START DATASET EXTRACT
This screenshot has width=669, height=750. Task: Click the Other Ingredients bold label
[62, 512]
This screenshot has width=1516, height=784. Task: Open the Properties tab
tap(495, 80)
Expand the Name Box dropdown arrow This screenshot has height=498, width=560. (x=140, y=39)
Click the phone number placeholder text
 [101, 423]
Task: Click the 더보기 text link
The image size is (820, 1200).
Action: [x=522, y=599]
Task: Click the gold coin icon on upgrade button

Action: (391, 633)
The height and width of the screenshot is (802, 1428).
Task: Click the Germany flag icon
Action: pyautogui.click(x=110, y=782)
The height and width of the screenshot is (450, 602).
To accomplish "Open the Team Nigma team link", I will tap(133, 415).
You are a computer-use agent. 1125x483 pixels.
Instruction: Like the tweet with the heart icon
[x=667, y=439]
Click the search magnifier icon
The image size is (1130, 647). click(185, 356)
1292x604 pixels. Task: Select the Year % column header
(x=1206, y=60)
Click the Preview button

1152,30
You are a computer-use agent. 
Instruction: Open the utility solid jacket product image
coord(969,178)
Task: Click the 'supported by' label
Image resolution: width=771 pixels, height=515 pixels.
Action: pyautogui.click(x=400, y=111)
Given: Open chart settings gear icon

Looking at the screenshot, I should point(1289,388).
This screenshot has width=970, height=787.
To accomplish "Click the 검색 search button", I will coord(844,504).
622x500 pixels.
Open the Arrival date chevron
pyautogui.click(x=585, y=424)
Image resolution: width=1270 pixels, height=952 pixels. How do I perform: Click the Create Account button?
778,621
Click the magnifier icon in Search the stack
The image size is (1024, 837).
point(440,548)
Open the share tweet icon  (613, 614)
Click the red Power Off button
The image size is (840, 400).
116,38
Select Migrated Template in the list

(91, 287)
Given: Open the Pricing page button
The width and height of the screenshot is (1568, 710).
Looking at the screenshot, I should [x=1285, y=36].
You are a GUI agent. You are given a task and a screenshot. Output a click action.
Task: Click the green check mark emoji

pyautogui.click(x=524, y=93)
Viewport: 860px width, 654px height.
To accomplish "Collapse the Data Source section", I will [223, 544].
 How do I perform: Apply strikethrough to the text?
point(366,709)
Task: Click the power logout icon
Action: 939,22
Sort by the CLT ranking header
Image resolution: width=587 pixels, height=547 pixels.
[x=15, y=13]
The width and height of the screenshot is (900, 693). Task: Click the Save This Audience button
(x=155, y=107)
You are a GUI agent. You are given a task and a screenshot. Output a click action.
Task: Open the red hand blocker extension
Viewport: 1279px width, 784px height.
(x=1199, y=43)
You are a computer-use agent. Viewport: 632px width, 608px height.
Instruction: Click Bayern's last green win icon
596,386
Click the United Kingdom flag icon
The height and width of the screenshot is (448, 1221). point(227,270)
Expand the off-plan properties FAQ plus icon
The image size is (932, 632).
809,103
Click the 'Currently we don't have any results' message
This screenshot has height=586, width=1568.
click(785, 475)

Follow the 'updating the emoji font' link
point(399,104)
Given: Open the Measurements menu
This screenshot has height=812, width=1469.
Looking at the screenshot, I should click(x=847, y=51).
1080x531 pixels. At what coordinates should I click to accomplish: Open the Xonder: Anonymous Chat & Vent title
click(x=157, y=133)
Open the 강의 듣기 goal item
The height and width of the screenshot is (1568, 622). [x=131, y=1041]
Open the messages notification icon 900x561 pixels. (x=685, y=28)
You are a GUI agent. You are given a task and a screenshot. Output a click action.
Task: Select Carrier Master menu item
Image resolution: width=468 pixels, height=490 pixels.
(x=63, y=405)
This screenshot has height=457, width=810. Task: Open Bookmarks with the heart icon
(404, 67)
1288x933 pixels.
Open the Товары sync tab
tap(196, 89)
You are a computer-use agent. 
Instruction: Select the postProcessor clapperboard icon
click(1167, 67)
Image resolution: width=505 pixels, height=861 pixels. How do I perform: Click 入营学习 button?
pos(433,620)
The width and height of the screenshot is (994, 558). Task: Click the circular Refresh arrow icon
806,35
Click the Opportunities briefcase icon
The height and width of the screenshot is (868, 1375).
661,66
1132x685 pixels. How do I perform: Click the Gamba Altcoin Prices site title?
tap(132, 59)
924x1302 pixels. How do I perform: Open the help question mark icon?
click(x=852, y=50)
END DATASET EXTRACT
ASSIGNMENT: The lines to copy are those in the listing that contain "computer".

THE COMPLETED TASK:
You are a computer-use agent. 1125x483 pixels.
You are a computer-use agent. 
You are a computer-use agent. Viewport: 632px width, 608px height.
You are a computer-use agent. 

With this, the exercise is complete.